Still, there’s coin to be made and advertising has been one of the key revenue drivers. For Nine, some reports put the figure for one 30-second spot as high as $100,000.
And it may get better next year. By comparison, Ten’s reality behemoth MasterChef pulled in $60 million in its successful second season (although that show was stretched right across Ten’s schedule).
The Voice also has two corporate sponsors, Ford Focus and Australian Super, who would have paid an upfront fee. Shows like MasterChef have pocketed between $2.5-3.5 million for those kinds of deals in the past.
There’s also the online side.
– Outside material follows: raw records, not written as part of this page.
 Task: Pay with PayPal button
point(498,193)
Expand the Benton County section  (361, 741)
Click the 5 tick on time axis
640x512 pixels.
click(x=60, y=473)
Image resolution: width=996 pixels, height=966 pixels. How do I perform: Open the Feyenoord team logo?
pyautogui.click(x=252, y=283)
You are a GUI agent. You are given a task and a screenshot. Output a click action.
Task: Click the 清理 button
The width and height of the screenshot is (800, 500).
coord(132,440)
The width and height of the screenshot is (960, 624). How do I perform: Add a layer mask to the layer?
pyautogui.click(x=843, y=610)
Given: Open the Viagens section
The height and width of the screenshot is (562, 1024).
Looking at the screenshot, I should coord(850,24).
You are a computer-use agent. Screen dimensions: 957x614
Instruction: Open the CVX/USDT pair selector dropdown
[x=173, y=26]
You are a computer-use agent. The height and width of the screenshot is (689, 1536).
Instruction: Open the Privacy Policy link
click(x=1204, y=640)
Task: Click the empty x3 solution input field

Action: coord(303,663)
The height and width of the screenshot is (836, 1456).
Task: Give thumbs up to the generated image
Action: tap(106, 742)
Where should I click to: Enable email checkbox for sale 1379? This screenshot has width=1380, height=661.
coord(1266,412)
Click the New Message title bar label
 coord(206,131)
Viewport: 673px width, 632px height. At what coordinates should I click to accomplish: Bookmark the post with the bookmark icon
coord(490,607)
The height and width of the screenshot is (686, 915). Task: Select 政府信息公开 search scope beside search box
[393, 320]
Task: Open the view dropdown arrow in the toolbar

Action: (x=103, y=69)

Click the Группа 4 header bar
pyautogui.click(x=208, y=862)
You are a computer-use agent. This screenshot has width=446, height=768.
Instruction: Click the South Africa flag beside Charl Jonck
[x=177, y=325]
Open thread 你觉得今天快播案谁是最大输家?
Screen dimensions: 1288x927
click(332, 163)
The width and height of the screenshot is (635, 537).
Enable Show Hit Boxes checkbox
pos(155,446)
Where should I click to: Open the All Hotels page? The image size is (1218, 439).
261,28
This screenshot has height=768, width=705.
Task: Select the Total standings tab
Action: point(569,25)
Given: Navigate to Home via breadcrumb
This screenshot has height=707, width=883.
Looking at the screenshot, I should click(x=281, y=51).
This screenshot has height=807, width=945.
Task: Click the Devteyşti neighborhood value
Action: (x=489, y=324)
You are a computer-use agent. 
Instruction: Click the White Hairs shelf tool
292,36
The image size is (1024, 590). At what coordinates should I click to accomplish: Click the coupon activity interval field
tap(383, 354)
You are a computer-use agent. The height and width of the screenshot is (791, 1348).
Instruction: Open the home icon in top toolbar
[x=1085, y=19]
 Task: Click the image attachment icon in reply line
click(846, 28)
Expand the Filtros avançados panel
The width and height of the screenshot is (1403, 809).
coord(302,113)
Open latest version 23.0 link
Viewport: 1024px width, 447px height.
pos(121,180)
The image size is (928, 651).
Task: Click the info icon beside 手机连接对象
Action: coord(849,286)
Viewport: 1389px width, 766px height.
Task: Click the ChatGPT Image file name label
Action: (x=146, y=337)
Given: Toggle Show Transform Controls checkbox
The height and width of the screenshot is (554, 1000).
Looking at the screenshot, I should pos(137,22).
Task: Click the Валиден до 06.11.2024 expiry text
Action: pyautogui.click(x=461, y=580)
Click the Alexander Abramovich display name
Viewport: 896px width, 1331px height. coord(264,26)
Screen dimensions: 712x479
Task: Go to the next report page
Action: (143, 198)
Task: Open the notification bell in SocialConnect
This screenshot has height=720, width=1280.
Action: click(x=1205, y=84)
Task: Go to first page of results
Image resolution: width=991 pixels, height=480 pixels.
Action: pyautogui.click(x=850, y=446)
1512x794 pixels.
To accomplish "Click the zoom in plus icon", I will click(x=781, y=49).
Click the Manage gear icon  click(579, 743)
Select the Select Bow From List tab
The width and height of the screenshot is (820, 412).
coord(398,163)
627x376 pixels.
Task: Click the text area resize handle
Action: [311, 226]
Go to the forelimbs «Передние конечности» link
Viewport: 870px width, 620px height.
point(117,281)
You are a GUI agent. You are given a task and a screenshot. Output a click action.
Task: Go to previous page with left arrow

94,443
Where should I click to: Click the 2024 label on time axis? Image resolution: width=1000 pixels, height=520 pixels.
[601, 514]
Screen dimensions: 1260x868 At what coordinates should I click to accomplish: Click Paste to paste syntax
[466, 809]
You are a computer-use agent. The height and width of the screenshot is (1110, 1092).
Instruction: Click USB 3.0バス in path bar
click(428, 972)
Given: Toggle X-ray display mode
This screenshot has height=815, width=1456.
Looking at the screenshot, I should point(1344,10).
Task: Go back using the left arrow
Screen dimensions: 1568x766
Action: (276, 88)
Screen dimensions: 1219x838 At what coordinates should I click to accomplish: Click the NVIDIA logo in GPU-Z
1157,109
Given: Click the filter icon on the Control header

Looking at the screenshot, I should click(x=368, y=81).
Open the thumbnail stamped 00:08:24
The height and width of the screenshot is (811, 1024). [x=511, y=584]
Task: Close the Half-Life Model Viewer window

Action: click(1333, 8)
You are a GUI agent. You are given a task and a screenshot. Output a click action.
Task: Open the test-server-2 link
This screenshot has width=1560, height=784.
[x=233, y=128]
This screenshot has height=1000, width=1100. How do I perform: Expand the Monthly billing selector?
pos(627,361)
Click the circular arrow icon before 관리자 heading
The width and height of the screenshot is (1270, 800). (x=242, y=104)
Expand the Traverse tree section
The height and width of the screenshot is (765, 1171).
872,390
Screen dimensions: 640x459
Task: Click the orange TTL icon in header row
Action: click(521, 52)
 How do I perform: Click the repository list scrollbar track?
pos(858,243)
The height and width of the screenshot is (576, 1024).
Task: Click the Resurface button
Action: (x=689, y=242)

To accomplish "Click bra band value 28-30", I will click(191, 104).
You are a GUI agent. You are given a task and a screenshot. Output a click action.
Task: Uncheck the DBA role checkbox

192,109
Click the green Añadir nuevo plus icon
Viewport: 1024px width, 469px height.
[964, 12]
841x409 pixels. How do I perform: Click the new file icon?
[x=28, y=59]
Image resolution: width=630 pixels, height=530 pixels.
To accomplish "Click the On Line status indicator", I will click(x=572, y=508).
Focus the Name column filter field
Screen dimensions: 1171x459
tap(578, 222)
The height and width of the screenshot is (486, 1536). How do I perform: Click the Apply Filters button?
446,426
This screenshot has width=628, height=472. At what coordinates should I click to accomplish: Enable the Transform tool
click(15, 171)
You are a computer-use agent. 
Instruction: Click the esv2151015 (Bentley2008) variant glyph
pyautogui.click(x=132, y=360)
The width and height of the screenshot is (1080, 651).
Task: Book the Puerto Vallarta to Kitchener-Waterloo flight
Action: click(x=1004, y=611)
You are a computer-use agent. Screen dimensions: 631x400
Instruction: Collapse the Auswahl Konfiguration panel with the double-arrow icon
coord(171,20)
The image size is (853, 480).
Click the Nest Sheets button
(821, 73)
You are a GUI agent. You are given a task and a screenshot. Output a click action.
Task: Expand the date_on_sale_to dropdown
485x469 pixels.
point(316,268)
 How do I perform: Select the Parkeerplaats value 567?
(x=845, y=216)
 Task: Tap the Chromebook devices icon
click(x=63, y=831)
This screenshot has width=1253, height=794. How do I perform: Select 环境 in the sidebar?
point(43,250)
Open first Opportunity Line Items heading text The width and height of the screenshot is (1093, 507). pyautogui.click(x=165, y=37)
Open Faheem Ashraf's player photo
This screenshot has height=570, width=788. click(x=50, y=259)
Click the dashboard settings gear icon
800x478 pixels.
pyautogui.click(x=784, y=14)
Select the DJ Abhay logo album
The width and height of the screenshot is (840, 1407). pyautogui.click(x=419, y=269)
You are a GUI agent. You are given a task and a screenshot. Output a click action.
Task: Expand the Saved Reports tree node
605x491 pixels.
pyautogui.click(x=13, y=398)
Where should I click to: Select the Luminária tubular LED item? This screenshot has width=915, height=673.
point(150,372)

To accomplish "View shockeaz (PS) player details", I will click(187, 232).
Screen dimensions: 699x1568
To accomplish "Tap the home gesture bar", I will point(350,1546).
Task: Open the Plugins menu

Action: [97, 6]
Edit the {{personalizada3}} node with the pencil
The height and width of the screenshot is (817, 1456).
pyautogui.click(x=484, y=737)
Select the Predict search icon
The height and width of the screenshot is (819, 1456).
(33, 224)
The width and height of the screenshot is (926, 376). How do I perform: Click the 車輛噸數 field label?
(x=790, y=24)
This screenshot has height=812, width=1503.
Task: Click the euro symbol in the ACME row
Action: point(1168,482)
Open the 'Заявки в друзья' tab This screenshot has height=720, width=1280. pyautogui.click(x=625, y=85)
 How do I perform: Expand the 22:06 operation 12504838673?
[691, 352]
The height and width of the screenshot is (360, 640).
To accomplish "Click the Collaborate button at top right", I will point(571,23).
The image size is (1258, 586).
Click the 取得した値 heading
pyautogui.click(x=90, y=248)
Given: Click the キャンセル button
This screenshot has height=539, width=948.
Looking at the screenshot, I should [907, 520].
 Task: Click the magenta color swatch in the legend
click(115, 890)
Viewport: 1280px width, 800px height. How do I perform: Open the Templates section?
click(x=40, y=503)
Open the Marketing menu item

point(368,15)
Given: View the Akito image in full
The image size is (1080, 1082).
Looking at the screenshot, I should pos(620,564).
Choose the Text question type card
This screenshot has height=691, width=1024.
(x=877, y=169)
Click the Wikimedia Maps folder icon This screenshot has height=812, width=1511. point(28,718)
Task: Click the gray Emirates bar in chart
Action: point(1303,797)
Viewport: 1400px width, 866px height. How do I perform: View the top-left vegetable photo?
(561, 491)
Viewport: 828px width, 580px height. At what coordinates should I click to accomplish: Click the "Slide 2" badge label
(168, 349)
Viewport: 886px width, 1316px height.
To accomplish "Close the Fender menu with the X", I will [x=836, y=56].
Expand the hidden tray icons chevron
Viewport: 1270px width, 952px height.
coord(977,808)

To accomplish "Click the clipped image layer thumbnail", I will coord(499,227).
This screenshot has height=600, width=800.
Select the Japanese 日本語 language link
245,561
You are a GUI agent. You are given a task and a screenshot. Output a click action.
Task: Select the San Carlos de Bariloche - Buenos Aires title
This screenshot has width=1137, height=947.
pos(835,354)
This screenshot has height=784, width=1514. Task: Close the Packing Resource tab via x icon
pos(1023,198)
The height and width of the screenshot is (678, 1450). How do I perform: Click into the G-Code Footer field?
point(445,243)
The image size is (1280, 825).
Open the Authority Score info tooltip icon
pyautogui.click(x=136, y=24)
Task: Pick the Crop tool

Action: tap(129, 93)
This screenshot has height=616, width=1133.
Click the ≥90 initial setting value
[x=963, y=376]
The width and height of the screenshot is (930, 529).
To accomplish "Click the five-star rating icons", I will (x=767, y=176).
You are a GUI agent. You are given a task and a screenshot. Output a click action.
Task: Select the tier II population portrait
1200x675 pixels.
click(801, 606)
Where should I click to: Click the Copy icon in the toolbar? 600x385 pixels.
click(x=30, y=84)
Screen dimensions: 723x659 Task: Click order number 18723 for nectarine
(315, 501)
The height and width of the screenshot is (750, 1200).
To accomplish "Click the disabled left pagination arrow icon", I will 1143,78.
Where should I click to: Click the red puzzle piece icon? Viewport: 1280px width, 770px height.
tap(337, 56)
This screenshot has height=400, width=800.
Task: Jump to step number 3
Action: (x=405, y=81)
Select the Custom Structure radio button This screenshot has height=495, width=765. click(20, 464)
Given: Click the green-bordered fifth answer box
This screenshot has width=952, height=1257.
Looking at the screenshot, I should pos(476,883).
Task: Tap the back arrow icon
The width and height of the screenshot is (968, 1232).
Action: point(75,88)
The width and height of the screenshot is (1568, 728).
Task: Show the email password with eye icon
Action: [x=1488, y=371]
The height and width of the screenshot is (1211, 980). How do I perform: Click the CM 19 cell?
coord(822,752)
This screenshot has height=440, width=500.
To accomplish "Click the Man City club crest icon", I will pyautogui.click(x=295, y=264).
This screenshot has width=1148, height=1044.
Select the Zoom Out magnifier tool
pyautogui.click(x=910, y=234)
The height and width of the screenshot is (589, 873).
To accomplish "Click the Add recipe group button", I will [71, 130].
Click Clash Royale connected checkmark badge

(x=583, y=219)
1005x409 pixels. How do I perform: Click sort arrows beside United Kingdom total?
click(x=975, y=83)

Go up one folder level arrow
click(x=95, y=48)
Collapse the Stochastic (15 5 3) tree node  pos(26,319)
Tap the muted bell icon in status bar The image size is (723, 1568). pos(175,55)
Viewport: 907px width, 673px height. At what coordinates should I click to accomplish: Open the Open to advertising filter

The Voice streams every performance shown on its website, with ads set to autoplay before each video. So far, the number of videos streamed from Ninemsn is well into the millions. The show’s YouTube channel, which also carries ads, has had more than 8 million video views.
Another revenue stream is voting. As with most reality shows, fans are invited to vote for their favourite singers to keep them in the competition. Traditionally, punters register their support through SMS or phone voting for 55c (for which a slice heads to Nine as well as telecoms Hutchison, Optus and Telstra) and can vote as many times as they like.
One of the show’s new innovations has been giving punters the chance to also vote for their favourite singer by downloading the song via the Apple iTunes store. After charging $1.69 to an approved credit card, two votes are then registered for the artist plus a copy of the song to keep.
Fans (or “customers” as Apple calls them) can vote up to 10 times per week. There are almost 100 songs available to purchase as performed by Voice contestants.
In terms of the revenue from iTunes voting, Swift says Nine doesn’t get a cent. As part of a deal done by Talpa, Apple keeps part of the listed price (traditionally 30%) with the rest going to the publisher (in this case Universal). Fees would then be passed on in the form of royalties to the songwriters (contestants mostly sing covers).
“We, Channel Nine, don’t make a banana out of iTunes but it’s a great story for us because it shows people are really engaging with the show,” he said.
The method has already proved extremely popular. Earlier this week four songs from Monday’s battle rounds sat in the iTunes singles top 10, and eight of the top 20. The best of those was Central Coast crooner Karise Eden’s Nothing’s Real But Love which sat briefly at number one.
Swift says voting numbers so far have been “unprecedented”, with a “very large number” registered via the iTunes purchase. He says that popularity is helped by iTunes providing the opportunity of a “value exchange” for viewers, meaning they get to keep a studio version of the song along with registering their vote.
“For us it’s less about us trying to take money out of people’s pockets for voting, much more about getting people to engage with the show,” he said.
The show has even managed to crack the traditional charts. On last week’s pre-live show ARIA singles chart, four Voice songs made the Top 50 (including Melbourne teenager Lakyn Heperi with two entries).